--- Exercise brief ---
Please return each of the entries exactly, minus their pictures.

Saved data entries

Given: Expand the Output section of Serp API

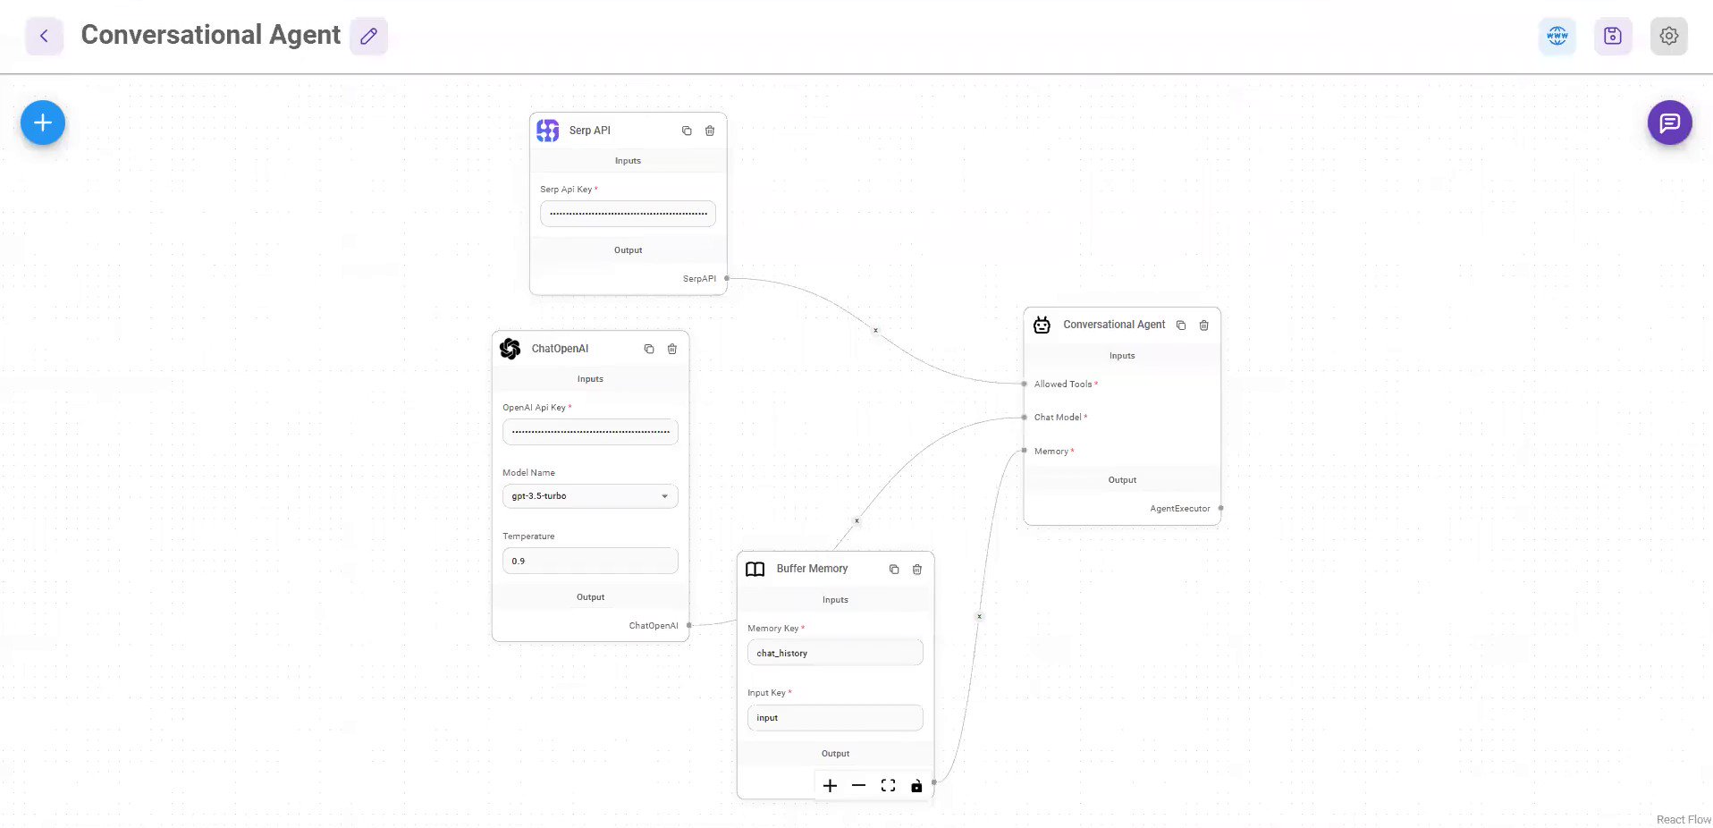Looking at the screenshot, I should [628, 250].
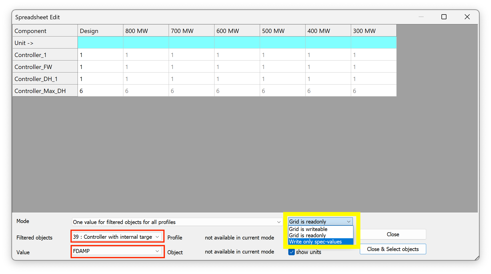Select cyan unit cell under Design

100,43
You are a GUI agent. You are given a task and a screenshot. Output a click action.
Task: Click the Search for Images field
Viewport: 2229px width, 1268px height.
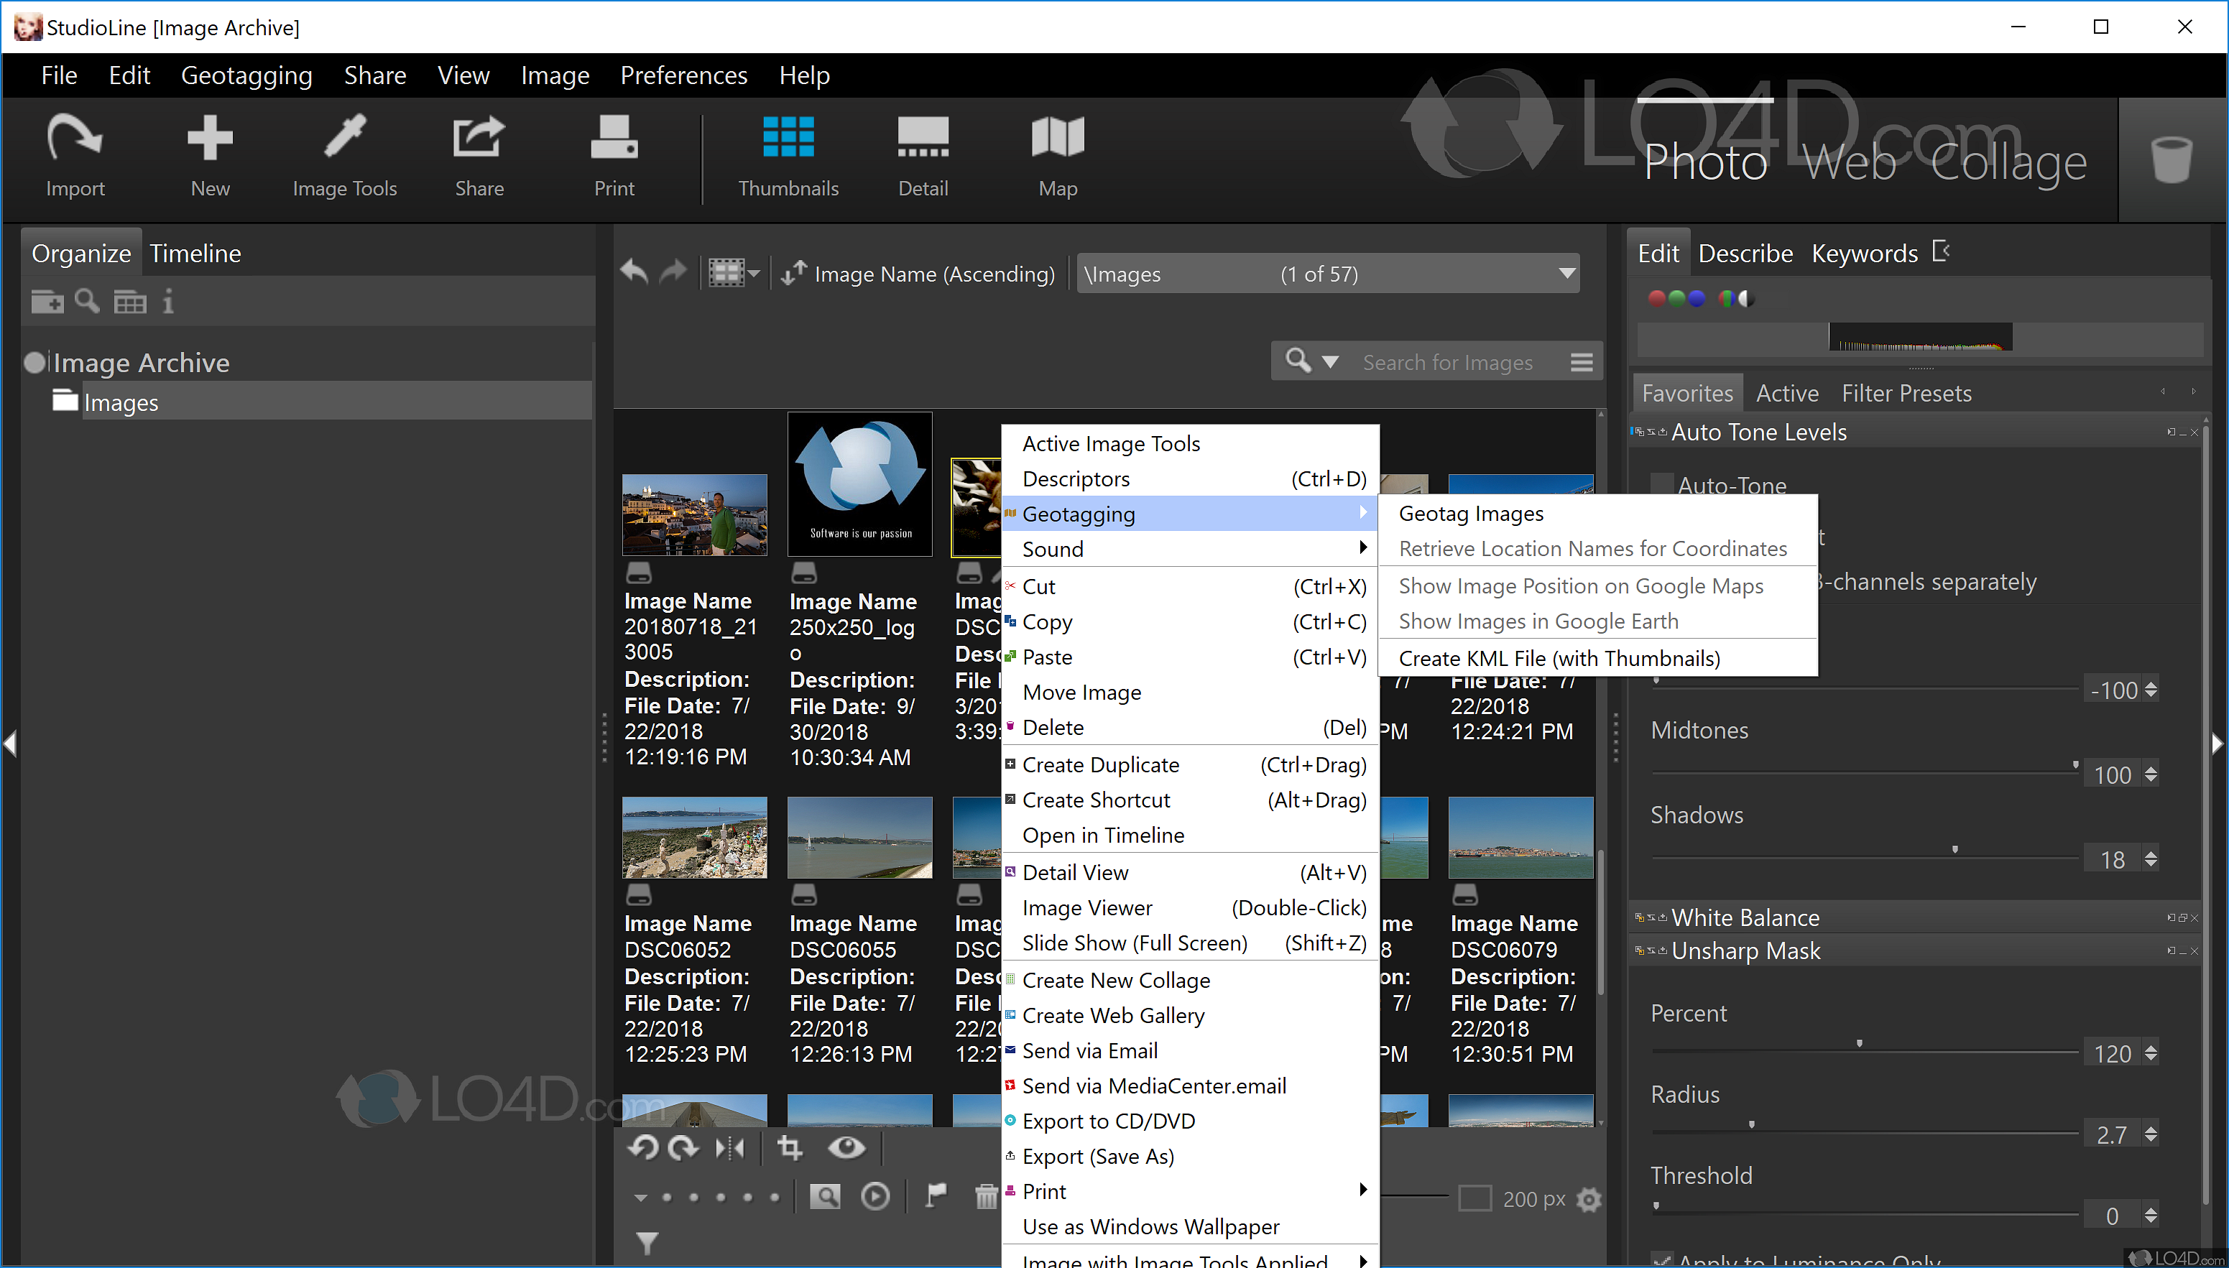[x=1448, y=362]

--- Answer for the task ---
Given: Expand the Output section of Serp API

Looking at the screenshot, I should [628, 250].
Select cyan unit cell under Design

100,43
You are a GUI agent. You are given a task and a screenshot. Output a click action.
Task: Click the Search for Images field
Viewport: 2229px width, 1268px height.
[x=1448, y=362]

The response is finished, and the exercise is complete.